2. Binder Did Not Meet His Moving Burden To Negate the Damages Element of Straiton's Causes of Action for Breach of Oral Contract, Money Had and Received, and an Accounting
Binder sought summary adjudication on Straiton's remaining causes of action by arguing Straiton could not show he suffered damages within the applicable limitations period. (See Kaney v. Custance (2022) 74 Cal.App.5th 201, 213 ["'"we determine whether the moving party has established facts which negate the opponents' claim and justify a judgment in the movant's favor"'"].) To meet his moving burden, Binder had to negate, or show Straiton could not obtain evidence on, the damages element of each cause of action. This was true for breach of contract (Oasis West Realty, LLC v. Goldman (2011) 51 Cal.4th 811, 821; CSAA Ins. Exch. v. Hodroj (2022) 72 Cal.App.5th 272, 276), money had and received (Title Ins. Co. v. State Bd. of Equalization (1992) 4 Cal.4th 715, 731; Rutherford Holdings, LLC v. Plaza Del Rey (2014) 223 Cal.App.4th 221, 230; Avidor v. Sutter's Place, Inc. (2013) 212 Cal.App.4th 1439, 1454), and an accounting (Sass v. Cohen (2020) 10 Cal.5th 861, 869; see Fleet v. Bank of America N.A. (2014) 229 Cal.App.4th 1403, 1413; Jolley v. Chase Home Finance, LLC (2013) 213 Cal.App.4th 872, 910).
To the extent an accounting is an independent cause of action and not just a type of remedy that depends on the validity of underlying claims. (See Batt v. City and County of San Francisco (2007) 155 Cal.App.4th 65, 82, disapproved on another ground in McWilliams v. City of Long Beach (2013) 56 Cal.4th 613, 626; Duggal v. G.E. Capital Communications Services, Inc. (2000) 81 Cal.App.4th 81, 95; see also Janis v. California State Lottery Com. (1998) 68 Cal.App.4th 824, 833 ["an accounting is derivative; it must be based on other claims"].)

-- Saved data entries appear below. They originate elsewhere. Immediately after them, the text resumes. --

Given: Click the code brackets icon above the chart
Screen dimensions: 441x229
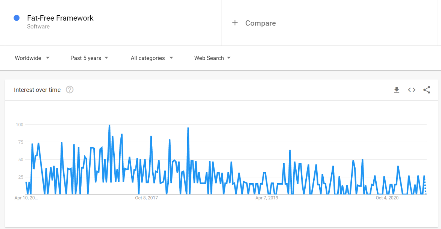Looking at the screenshot, I should pyautogui.click(x=411, y=90).
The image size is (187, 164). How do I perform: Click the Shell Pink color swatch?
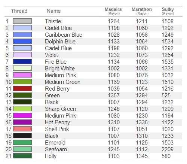22,129
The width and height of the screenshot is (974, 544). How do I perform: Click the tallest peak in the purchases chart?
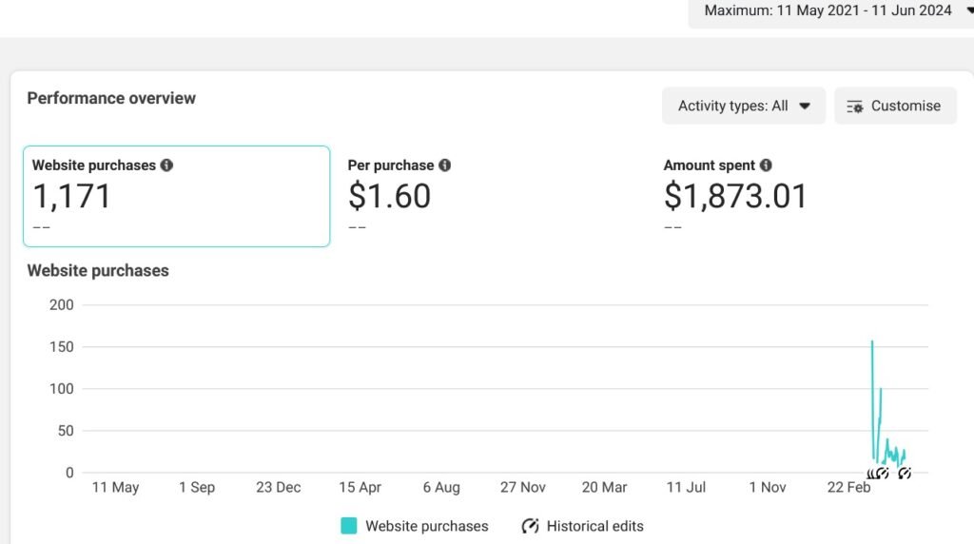click(872, 341)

Binder did not meet his burden. Straiton alleged that, in exchange for his "investment and efforts" to help Binder start the internet jewelry business, Binder agreed to pay Straiton 12 percent of the revenues from "all sources" and that Binder failed to pay him "each and every year." Relying on Straiton's admission he was seeking damages only after January 2016, Binder argued he did not personally or through any fictitious business sell any jewelry, and thus did not earn or receive any revenue, after August 2014. Therefore, Binder argued, Straiton "utterly fails to establish any ascertainable damages."
But Binder's carefully crafted statement in his declaration that neither he nor his fictitious business earned or received any revenues after August 2014 did not cover all of the sources from which he may have earned or received revenue generated by the sale of the jewelry. Binder identified two sources from which he could have received (but stated he did not receive) revenue: himself individually and doing business as a fictitious business. Significantly, Binder did not state he did not receive any revenue from or through KBSI, the corporation he wholly owned, during the limitations period, nor did Binder state he did not receive revenue from any other (in Straiton's words) "spin-off related enterprises." (See Mosley v. Pacific Specialty Ins. Co. (2020) 49 Cal.App.5th 417, 423 ["'[W]e construe the moving party's affidavits strictly'" and "'construe the opponent's affidavits liberally.'"].) KBSI was one of the "sources" from which Straiton alleged he was entitled to receive 12% of revenues through Binder, and Binder did not state he received no earnings from that source during the prior two years. That Binder (or a fictitious business of his) did not sell any jewelry after August 2014 did not mean Binder did not receive any revenue from the internet jewelry business, which Straiton alleged included the dba King Baby and the corporation KBSI, as well as other entities and sources. Because Binder did not negate the damages element of Straiton's causes of action, he did not meet his initial burden on summary judgment. (See California-American Water Co. v. Marina Coast Water Dist. (2022) 86 Cal.App.5th 1272, 1293 [defendant was not entitled to summary adjudication because it "failed to negate the express allegations pled in the complaint"]; Union Pacific Railroad Co. v. Ameron Pole Products LLC (2019) 43 Cal.App.5th 974, 982-983 [defendant was not entitled to summary judgment on the causation element of a negligence cause of action because, even though someone else caused the accident, the defendant did not negate the allegation its conduct contributed to the plaintiff's injuries]; Moeller v. Fleming (1982) 136 Cal.App.3d 241, 244, 245 [defendant "was not entitled to summary judgment" because his "affidavits neither negated a necessary element of [the plaintiff's] theory nor stated a complete defense to it"].)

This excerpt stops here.